I just got back from a PDC where there were 3 composting toilets (sawdust excrement and more sawdust layered in 5 gallon buckets), used by over 50 people. Each bucket was dumped into a simple 4 pallet straw lined "cage" and then covered with a generous layer of straw afterwards. We filled one pallet cage and just started another in 2 weeks. This will decompose for 1 year. (I believe the minimal temperature needs to be 160F) They encouraged everyone to urinate outside (170 acres) and most of us (even some women) did. I was amazed at how well it all worked based on the number of people using the system.
You can die on the bleachers or you can die on the playing field, but you can't get out of life alive
Give her a shot of collidoil silver once a week. More if she has reoccurring UTIs.

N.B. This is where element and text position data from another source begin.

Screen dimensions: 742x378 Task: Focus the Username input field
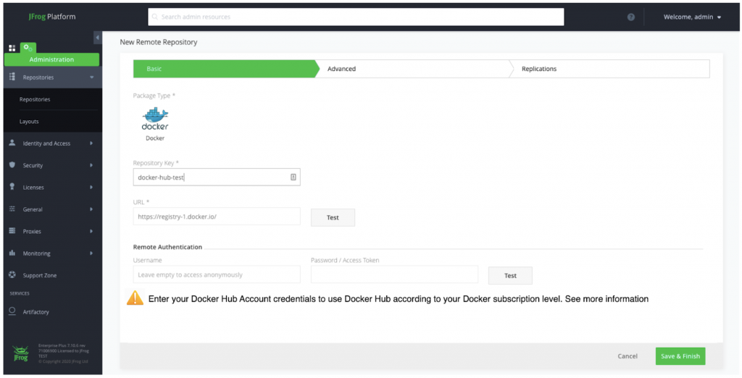coord(216,274)
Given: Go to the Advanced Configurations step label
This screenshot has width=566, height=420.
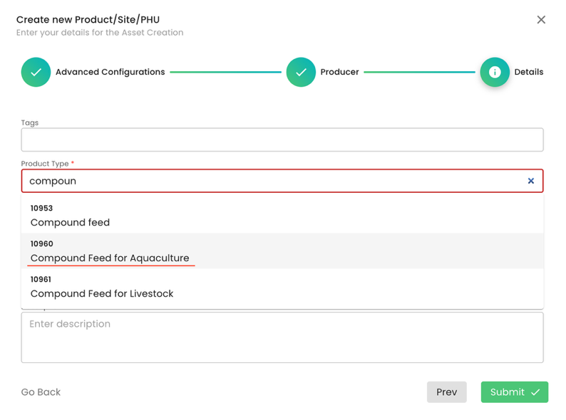Looking at the screenshot, I should click(110, 72).
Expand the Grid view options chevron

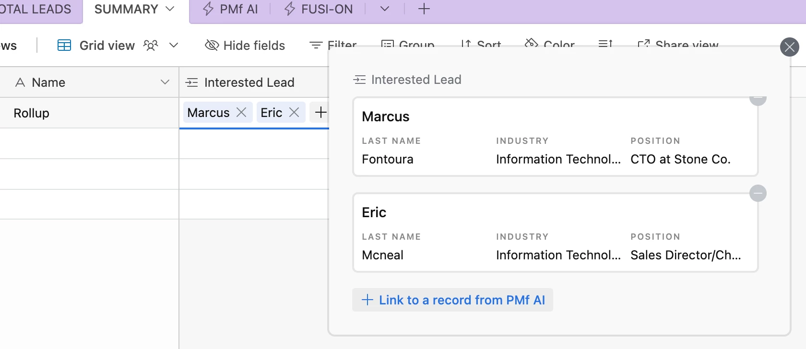(174, 46)
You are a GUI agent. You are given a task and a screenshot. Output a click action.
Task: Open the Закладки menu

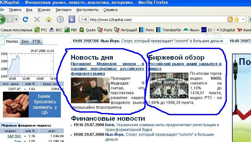[x=63, y=10]
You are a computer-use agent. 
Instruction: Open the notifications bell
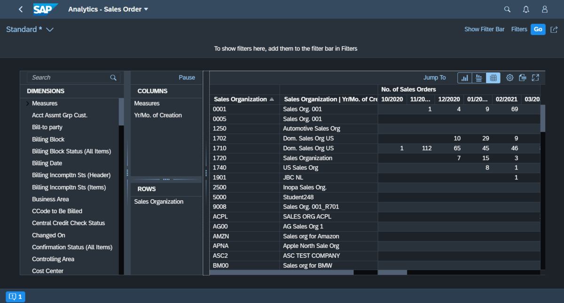tap(525, 9)
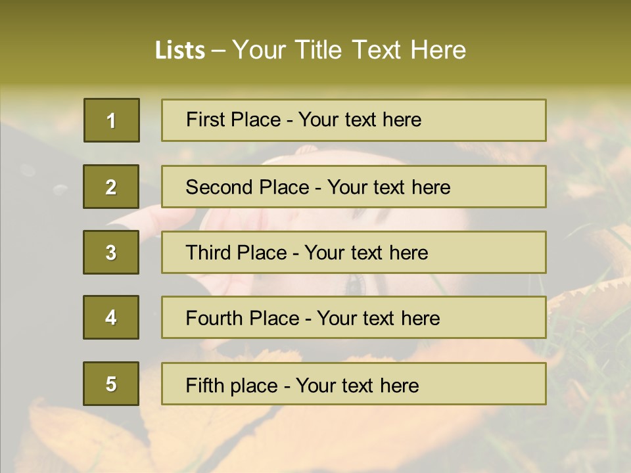Screen dimensions: 631x473
Task: Select the number 3 box
Action: click(111, 252)
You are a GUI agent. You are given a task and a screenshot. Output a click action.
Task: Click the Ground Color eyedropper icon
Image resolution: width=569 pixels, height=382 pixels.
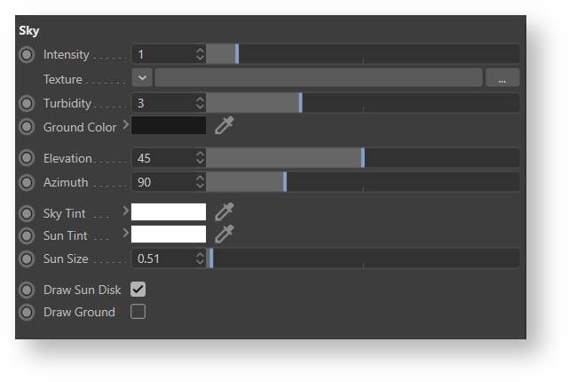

If this is the first time she has used the silver, go light on the dose. Most people have so many bad germs built up in their system that they experience some flu-like symptoms the first week on taking it. If someone is real sick, their liver gets overloaded with cleaning out dead decaying germ bodies.
I had a diabetic in the family and it kept her UTI away.
We have a big SunMar, a Natures Head and a home made system.
The SunMar has fruit fly issues.
The Natures Head is constant work.
The home made system is easiest....but it also tends to have fruit flies.